I think the idea was that (::/0+ AS0) is addet to RTR. Then every
valid tuple (prefix, ASN) will return VALID, and others will fall at
least under ::/0+ and because of AS0 will return INVALID. When the
feed is off, the rpki check will return UNKNOWN.

>
> Maria
>
>
>
>
>>>
>>> - Erin
>>>
>>> On Thu, 25 Jan 2024, at 11:41, Job Snijders via Bird-users wrote:
>>>
>>> On Thu, Jan 25, 2024 at 11:13:51AM +0100, Jeroen Massar via Bird-users wrote:
>>> > a quick stab at generating the slurm file:
>>>
>>> why use SLURM though? SLURM doesn't have a 'maxLength' field like the
>>> regular JSON input formatted in this style has:
>>> https://console.rpki-client.org/rpki.json - which might help with
>>> aggregation.
>>>
>>> More importantly, a risk I perceive with overloading RTR functionality
>>> to load IRR data into routers is in the realm of fail-safes:
>>>
>>> For RPKI-derived data, most ISPs do something along the lines of:
>>>
>>>    if (roa_check(rpki, net, bgp_path.last) = ROA_INVALID) then reject;
>>>
>>> For IRR-derived data, you'd have to do:
>>>
>>>    if (roa_check(irr, net, peerasn) != ROA_VALID) then reject;
>>>
>>> The above means that suddenly your EBGP routers/route servers have a
>>> very hard dependency on the IRR RTR session being up in order to accept
>>> routes (fail closed), whereas how the RPKI-derived data is used is in a
>>> 'fail open' fashion.
>>>
>>> The above friction goes back to RPKI ROAs being defined as "if ROAs
>>> exist, all BGP routes that do not match any of the ROAs are invalid"

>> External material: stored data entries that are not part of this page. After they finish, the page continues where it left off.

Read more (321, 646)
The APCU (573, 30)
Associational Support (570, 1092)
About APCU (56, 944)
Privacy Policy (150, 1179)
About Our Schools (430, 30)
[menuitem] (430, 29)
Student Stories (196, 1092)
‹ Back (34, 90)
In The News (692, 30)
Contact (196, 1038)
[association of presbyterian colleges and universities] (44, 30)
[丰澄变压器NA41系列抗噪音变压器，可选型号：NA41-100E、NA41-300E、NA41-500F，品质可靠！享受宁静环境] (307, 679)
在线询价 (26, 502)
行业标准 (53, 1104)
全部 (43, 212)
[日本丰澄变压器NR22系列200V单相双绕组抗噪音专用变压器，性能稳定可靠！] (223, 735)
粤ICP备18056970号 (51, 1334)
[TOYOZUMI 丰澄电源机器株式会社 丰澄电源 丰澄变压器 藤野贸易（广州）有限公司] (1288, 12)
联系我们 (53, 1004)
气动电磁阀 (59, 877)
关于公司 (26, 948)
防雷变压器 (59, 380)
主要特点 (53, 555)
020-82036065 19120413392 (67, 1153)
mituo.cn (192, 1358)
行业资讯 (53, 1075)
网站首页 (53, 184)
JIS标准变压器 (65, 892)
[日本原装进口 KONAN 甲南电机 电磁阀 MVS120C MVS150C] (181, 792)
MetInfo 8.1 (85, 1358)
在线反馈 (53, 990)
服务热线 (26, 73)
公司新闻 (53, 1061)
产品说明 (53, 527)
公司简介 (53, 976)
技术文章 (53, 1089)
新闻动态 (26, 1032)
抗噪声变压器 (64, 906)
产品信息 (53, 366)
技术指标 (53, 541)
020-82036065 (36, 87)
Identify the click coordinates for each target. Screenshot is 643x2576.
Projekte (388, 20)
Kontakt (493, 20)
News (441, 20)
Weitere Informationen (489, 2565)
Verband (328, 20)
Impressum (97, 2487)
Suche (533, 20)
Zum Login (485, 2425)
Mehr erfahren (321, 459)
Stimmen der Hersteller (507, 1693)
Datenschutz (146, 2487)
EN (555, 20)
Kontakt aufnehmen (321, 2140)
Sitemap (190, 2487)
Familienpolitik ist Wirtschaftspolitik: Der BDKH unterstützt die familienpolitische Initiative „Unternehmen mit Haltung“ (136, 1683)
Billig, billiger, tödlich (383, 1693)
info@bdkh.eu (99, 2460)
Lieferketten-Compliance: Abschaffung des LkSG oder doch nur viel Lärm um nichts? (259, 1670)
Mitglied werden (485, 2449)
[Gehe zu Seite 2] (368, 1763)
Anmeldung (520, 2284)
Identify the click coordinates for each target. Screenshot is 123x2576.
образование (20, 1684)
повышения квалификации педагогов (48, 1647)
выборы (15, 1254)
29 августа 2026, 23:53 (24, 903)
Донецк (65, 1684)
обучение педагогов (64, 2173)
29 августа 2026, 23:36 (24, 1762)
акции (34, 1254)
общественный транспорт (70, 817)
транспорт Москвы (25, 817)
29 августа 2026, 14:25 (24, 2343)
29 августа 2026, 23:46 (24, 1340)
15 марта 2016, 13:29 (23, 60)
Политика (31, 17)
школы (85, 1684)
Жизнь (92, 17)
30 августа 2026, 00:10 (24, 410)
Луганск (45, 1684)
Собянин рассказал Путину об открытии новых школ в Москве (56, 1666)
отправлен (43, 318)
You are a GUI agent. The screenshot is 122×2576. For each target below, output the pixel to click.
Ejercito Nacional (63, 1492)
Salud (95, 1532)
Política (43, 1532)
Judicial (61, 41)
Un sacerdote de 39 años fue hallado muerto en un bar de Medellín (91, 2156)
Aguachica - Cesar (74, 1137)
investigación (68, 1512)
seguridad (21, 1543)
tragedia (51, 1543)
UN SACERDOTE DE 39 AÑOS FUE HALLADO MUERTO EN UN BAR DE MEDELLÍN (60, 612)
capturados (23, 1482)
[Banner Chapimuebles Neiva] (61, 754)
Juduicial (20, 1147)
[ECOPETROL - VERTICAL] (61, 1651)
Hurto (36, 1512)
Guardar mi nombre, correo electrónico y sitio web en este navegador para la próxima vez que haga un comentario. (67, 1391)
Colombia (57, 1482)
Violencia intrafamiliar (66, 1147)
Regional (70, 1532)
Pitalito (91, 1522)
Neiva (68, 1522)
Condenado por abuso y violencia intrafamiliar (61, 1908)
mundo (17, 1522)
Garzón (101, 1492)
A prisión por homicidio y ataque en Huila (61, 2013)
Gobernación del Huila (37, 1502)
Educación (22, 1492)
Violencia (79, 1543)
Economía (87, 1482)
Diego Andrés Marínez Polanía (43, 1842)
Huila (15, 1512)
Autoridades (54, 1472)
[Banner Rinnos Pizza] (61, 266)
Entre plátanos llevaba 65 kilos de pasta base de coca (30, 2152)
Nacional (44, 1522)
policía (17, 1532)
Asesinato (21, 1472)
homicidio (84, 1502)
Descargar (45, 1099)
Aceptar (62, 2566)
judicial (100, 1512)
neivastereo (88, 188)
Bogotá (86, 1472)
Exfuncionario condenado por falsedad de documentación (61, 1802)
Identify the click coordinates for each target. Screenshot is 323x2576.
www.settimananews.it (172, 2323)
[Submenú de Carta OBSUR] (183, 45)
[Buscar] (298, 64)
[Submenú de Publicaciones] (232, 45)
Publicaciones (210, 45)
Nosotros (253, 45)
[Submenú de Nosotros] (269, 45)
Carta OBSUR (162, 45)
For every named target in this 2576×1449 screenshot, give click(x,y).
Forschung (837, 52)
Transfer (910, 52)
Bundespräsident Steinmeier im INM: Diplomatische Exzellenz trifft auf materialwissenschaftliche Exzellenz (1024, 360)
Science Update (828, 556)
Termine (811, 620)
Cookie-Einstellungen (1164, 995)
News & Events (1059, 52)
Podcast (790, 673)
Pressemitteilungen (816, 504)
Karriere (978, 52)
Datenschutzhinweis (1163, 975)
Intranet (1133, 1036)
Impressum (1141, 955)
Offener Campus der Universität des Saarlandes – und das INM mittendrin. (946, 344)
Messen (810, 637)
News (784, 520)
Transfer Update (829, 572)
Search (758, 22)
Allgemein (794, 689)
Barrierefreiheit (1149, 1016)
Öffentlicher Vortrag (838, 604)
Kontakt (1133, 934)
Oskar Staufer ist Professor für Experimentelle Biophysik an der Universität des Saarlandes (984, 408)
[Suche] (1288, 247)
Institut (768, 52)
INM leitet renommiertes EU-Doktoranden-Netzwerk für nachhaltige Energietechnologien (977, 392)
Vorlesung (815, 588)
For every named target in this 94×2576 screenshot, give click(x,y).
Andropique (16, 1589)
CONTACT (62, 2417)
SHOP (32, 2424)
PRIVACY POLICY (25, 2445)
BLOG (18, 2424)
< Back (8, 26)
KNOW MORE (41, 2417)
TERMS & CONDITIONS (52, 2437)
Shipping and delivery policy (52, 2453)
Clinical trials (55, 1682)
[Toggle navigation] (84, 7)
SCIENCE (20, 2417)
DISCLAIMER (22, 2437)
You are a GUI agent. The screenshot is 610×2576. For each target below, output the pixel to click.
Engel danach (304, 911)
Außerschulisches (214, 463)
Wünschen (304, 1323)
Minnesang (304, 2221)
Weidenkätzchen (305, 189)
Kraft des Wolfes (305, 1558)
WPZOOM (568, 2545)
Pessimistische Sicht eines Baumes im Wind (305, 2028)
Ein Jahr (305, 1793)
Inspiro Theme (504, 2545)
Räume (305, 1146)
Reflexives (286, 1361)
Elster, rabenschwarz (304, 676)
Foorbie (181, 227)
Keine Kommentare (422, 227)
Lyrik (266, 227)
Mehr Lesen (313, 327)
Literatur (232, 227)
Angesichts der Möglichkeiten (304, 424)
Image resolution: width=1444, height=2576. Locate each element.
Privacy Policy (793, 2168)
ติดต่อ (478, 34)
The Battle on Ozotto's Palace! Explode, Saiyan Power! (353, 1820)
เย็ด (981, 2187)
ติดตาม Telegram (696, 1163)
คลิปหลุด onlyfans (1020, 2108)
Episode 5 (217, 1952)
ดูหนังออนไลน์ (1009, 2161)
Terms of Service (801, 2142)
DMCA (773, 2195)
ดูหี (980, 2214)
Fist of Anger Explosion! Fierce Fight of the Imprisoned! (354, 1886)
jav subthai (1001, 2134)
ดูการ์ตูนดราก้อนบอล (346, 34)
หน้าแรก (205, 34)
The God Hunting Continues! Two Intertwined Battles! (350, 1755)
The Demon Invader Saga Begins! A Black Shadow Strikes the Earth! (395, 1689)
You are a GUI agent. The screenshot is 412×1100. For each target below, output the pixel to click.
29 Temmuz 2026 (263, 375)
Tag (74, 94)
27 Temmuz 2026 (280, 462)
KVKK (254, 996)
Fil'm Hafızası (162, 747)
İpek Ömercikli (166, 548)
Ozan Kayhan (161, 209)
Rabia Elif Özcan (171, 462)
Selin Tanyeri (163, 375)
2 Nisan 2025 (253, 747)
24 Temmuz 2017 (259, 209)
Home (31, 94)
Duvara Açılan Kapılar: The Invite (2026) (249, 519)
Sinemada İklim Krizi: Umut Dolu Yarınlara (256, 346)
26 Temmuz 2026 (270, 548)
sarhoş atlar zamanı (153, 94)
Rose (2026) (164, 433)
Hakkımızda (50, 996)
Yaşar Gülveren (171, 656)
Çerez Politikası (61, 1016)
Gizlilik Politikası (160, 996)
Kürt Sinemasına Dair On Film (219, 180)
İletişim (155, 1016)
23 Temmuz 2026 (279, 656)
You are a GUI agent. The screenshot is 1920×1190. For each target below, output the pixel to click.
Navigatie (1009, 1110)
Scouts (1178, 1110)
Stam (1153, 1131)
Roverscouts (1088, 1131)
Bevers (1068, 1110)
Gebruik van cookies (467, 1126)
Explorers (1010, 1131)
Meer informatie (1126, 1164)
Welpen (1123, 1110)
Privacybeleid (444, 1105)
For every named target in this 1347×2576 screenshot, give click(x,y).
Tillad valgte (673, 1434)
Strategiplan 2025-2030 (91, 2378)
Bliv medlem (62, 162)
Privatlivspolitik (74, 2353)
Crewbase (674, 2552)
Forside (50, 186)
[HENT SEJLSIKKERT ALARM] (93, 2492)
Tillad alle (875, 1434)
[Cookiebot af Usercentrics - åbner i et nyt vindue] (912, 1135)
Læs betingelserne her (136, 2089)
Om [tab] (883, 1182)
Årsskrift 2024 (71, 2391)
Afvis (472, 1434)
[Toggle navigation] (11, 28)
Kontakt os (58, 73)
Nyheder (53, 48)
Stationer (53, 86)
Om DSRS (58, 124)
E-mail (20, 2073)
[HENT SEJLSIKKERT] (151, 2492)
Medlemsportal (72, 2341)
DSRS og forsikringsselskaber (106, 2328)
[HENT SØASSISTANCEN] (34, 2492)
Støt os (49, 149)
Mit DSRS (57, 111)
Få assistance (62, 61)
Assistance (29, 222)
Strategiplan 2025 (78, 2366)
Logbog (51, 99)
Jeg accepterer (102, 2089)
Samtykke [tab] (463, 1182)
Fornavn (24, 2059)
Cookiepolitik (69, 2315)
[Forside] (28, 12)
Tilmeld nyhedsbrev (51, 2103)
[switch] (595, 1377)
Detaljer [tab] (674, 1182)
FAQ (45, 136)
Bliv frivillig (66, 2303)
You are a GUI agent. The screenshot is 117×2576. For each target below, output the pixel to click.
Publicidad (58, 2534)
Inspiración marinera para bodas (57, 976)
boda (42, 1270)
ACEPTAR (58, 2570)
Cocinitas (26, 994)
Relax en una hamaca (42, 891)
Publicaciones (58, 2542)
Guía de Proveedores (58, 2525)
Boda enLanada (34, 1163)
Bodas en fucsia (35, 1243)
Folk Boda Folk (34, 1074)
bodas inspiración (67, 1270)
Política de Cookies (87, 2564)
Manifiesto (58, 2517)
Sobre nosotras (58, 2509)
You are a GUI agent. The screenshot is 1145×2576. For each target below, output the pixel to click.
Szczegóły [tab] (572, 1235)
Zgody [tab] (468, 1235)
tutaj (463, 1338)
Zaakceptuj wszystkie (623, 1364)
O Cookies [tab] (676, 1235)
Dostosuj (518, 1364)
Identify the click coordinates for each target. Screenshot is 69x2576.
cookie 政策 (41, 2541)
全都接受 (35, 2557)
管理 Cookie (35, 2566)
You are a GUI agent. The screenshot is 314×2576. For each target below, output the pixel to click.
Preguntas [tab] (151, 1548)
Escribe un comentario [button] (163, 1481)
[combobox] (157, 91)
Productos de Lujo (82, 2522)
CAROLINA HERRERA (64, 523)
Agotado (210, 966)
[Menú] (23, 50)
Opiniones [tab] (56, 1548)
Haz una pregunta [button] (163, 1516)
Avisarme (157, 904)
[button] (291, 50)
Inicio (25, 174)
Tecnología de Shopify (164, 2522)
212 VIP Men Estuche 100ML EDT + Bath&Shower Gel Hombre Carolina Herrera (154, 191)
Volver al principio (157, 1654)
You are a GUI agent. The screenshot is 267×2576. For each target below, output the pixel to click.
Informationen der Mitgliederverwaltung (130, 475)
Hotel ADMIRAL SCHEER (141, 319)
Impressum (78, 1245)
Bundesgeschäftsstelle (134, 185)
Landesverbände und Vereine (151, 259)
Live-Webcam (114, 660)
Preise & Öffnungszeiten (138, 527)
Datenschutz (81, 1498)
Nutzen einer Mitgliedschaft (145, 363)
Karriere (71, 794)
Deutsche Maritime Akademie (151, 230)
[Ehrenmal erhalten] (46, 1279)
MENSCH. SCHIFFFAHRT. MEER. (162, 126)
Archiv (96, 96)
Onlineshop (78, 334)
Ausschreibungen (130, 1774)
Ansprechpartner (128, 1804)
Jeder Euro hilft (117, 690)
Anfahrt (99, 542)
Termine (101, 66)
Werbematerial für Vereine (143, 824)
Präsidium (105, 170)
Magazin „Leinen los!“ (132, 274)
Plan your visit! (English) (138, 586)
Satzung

>>> (following the RFC 6811 algorithm), but for IRR route/route6 objects
>>> such a definition was never established, those predate the RFC 6811
>>> algorithm.
>>>
>>> Kind regards,
>>>
>>> Job
>>>
>>> --
>>> Maria Matejka (she/her) | BIRD Team Leader | CZ.NIC, z.s.p.o.
>
> --
> Maria Matejka (she/her) | BIRD Team Leader | CZ.NIC, z.s.p.o.